DEVELOPPEMENT : Pour R. Mugabe, « Le Zimbabwe vient juste après l'Afrique du Sud »

Le président du Zimbabwe, Robert Mugabe, a affirmé, ce jeudi, 4 mai, contre toute évidence, que son pays, qui traverse, depuis des années, une très grave crise économique et financière, était "le pays le plus développé d'Afrique après l'Afrique du Sud".

Camarade Bob a fait cette déclaration lors de son apparition au Forum économique mondial sur l'Afrique réuni à Durban (Est de l'Afrique du Sud).

Interrogé lors d'une discussion sur les Etats "en échec", il a démenti dans un grand éclat de rire que le sien faisait partie de cette catégorie : Bien sûr que ce n'est pas vrai (…). Nous ne sommes pas un pays pauvre et nous ne pouvons pas être un Etat fragile", a-t-il assuré, bien calé dans son fauteuil.

Et de poursuivre : "Je peux considérer l'Amérique comme fragile, ils se sont mis à genou devant la Chine", avant de conclure : "Le Zimbabwe est le pays le plus développé d'Afrique après l'Afrique du Sud, je voudrais savoir quel pays a le niveau de développement que nous avons atteint au Zimbabwe", a-t-il insisté, citant, notamment, son niveau d'éducation.

Agé de 93 ans, Big Brother tient encore sur ses deux pieds.

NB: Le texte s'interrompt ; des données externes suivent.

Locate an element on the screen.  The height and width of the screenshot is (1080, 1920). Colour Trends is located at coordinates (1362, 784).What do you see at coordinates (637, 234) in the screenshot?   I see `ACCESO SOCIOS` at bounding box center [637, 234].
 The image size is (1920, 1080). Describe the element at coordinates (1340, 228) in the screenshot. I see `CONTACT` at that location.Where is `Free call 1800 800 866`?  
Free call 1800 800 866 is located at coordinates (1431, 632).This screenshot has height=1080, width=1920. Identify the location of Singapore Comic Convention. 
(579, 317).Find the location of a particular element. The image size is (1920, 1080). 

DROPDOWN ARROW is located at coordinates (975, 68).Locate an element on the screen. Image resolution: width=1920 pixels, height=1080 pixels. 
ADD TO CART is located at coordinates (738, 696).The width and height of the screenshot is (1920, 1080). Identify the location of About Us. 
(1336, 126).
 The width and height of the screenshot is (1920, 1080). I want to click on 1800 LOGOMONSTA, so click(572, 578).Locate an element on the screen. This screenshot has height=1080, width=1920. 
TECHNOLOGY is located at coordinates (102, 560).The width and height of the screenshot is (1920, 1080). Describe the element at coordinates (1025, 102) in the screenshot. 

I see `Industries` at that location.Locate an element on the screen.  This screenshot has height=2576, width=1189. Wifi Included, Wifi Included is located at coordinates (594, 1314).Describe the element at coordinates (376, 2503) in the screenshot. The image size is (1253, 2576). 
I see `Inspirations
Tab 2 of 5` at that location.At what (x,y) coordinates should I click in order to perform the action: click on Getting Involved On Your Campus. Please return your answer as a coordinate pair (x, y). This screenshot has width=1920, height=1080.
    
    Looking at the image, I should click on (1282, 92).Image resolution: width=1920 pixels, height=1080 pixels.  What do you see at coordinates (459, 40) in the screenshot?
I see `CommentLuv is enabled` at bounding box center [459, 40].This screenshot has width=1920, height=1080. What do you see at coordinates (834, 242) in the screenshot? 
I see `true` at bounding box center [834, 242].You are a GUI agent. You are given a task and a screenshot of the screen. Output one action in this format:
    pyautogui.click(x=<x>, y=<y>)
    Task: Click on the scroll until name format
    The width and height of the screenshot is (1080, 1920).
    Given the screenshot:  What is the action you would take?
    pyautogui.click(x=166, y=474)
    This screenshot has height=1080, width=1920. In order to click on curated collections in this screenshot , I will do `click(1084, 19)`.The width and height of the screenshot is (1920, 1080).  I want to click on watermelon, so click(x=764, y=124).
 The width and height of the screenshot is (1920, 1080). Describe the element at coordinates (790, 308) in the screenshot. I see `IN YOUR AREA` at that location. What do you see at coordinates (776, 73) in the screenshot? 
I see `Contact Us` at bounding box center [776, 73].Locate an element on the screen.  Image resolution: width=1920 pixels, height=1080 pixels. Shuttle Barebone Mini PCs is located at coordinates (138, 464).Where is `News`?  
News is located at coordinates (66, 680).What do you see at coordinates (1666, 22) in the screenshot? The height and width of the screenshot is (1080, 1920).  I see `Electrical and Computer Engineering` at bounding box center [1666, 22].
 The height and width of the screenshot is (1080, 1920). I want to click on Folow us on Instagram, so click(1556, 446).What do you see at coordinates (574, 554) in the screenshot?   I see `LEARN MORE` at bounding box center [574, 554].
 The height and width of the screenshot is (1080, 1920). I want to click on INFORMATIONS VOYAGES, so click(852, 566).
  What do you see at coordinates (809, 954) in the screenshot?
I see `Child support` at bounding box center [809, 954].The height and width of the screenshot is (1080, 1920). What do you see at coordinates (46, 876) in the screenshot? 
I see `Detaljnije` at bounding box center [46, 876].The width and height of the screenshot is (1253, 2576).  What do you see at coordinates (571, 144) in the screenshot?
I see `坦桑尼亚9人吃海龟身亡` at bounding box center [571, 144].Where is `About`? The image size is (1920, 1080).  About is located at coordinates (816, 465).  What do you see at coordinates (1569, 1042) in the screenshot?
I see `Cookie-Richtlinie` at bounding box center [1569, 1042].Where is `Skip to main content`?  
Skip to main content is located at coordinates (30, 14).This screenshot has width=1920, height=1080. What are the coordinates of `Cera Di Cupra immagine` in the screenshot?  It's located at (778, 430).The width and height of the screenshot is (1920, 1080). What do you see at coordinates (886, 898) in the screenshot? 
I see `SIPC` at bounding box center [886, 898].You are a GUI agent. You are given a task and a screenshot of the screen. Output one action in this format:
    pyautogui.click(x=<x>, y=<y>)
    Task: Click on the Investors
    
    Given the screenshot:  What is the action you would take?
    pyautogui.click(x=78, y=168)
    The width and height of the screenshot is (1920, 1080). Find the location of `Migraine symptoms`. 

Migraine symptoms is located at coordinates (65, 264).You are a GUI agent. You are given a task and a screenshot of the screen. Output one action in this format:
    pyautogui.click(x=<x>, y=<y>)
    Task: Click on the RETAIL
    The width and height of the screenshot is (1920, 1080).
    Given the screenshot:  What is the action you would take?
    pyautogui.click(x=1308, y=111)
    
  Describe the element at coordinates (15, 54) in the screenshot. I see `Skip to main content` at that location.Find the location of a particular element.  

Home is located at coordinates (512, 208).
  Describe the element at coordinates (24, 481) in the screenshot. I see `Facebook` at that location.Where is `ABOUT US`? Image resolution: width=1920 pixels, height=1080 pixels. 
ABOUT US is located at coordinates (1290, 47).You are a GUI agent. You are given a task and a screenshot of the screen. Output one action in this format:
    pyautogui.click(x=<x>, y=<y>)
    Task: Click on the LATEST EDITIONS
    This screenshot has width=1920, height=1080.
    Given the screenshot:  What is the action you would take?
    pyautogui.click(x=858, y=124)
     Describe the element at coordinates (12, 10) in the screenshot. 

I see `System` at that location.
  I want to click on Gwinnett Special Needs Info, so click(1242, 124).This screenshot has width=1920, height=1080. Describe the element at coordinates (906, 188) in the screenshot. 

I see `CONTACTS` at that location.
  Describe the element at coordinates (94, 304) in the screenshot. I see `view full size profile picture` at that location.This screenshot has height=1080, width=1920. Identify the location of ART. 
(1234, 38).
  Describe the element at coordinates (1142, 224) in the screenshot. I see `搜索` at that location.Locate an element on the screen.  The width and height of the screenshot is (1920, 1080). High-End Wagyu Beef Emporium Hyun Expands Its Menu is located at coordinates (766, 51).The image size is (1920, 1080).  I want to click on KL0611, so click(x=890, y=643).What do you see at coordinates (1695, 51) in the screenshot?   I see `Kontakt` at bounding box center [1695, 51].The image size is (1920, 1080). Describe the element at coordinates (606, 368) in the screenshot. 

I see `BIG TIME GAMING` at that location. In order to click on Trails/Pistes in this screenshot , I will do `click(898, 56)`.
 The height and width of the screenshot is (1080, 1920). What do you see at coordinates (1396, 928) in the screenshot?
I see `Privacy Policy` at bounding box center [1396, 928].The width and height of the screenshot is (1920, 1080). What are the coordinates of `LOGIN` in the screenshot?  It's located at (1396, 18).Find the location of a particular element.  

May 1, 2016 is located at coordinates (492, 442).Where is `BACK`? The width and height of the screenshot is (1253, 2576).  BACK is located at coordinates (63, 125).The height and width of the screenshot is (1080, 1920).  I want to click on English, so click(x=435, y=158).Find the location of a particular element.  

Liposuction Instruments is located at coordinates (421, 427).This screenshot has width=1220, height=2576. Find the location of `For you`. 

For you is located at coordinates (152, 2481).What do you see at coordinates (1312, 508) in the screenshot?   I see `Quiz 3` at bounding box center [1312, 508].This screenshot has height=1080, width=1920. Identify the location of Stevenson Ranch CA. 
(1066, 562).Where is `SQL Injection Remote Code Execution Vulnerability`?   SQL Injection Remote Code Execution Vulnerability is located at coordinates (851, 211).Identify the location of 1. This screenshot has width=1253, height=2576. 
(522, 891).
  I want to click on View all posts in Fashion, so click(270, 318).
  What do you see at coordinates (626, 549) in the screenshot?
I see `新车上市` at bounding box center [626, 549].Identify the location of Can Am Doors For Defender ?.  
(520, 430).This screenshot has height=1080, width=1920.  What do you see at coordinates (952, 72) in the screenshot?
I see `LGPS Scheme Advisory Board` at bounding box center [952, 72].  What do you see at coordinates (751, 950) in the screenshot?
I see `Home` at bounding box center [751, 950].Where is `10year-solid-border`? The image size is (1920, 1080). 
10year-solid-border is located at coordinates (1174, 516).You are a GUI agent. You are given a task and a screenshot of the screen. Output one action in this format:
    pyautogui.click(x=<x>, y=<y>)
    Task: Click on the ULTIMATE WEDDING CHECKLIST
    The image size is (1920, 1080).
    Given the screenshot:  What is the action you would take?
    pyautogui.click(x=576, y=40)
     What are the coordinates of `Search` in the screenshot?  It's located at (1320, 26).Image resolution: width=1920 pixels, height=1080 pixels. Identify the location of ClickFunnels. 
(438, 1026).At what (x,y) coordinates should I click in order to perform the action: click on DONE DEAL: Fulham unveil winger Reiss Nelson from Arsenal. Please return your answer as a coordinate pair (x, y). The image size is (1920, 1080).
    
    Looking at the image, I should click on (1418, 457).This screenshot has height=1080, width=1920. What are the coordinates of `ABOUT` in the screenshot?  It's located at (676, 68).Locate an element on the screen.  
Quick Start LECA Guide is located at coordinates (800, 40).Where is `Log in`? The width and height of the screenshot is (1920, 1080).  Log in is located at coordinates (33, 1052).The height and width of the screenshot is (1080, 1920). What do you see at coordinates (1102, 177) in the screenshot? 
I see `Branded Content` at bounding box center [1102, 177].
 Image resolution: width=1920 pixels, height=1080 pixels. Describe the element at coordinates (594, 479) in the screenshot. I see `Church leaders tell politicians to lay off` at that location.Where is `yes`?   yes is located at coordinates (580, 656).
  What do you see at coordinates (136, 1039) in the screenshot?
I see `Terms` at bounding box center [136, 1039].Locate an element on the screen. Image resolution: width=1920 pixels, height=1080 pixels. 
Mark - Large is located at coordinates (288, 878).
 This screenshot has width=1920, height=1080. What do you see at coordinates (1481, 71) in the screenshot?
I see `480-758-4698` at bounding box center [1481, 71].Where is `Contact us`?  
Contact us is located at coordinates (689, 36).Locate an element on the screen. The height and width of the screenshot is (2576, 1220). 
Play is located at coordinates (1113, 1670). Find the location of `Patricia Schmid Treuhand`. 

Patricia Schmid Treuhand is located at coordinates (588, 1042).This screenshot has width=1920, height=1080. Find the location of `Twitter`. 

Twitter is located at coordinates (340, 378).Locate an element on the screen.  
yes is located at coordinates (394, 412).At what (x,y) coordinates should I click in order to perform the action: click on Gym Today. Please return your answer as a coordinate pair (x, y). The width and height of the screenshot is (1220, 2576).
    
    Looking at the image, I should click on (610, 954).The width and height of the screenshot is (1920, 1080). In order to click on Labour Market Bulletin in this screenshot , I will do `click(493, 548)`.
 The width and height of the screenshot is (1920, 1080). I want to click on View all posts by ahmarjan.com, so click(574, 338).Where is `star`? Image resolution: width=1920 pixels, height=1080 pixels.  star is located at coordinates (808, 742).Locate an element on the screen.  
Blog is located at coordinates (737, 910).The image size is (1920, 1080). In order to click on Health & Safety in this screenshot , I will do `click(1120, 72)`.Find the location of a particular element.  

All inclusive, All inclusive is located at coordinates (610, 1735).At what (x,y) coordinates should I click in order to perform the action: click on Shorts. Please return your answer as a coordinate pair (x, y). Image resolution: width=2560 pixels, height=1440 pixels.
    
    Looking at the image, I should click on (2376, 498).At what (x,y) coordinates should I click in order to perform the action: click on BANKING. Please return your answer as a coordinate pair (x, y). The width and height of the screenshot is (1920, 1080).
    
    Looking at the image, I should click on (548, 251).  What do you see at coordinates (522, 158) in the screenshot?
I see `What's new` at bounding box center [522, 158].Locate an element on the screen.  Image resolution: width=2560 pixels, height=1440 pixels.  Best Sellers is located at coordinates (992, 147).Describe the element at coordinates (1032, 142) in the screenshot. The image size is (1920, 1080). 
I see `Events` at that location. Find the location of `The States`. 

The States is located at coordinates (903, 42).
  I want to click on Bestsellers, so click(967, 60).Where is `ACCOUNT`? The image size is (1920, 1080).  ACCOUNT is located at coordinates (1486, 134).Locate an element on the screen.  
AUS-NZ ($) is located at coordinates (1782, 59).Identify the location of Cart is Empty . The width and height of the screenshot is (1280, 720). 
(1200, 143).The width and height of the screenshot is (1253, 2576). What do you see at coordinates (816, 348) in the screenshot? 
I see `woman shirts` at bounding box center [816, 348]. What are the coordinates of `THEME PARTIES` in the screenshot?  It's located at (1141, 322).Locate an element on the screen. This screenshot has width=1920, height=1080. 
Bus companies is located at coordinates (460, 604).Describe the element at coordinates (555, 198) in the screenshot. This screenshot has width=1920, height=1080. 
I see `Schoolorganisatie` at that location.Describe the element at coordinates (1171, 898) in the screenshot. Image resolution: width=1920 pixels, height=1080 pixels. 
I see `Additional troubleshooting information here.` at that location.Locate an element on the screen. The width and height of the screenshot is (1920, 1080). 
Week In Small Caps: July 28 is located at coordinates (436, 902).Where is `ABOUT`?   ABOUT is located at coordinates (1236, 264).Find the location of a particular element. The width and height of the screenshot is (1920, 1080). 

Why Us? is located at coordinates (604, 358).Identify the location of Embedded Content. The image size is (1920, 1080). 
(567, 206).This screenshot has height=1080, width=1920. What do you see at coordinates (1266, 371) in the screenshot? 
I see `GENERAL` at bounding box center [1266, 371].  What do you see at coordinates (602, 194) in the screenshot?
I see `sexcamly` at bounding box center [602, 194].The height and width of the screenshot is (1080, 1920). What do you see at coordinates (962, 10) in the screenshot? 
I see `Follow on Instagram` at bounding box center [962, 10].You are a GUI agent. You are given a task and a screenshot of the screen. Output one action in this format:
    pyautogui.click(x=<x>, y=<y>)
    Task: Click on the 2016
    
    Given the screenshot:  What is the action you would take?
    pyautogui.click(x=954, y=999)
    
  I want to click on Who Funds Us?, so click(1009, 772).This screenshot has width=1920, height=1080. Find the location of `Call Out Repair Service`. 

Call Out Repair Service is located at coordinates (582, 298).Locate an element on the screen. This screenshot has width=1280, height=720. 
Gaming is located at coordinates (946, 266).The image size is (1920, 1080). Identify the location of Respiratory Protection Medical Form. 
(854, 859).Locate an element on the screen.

Et même si les valeurs africaines imposent le respect (scrupuleux) des anciens, on est obligé de mettre en doute sa capacité de jugement, bien qu'il soit à la tête de son pays depuis 1980.

Grenier de l'Afrique australe, le Zimbabwe se débat depuis le début des années 2000, une funeste crise économique et financière dévastatrice, provoquée en partie par la réforme agraire ratée, a plongé ses 15 millions d'habitants dans le chômage de masse et la plus extrême pauvreté. Résultat : Près de 90% de la population active est, officiellement, au chômage et 80% du budget de l'Etat sert à payer ses fonctionnaires.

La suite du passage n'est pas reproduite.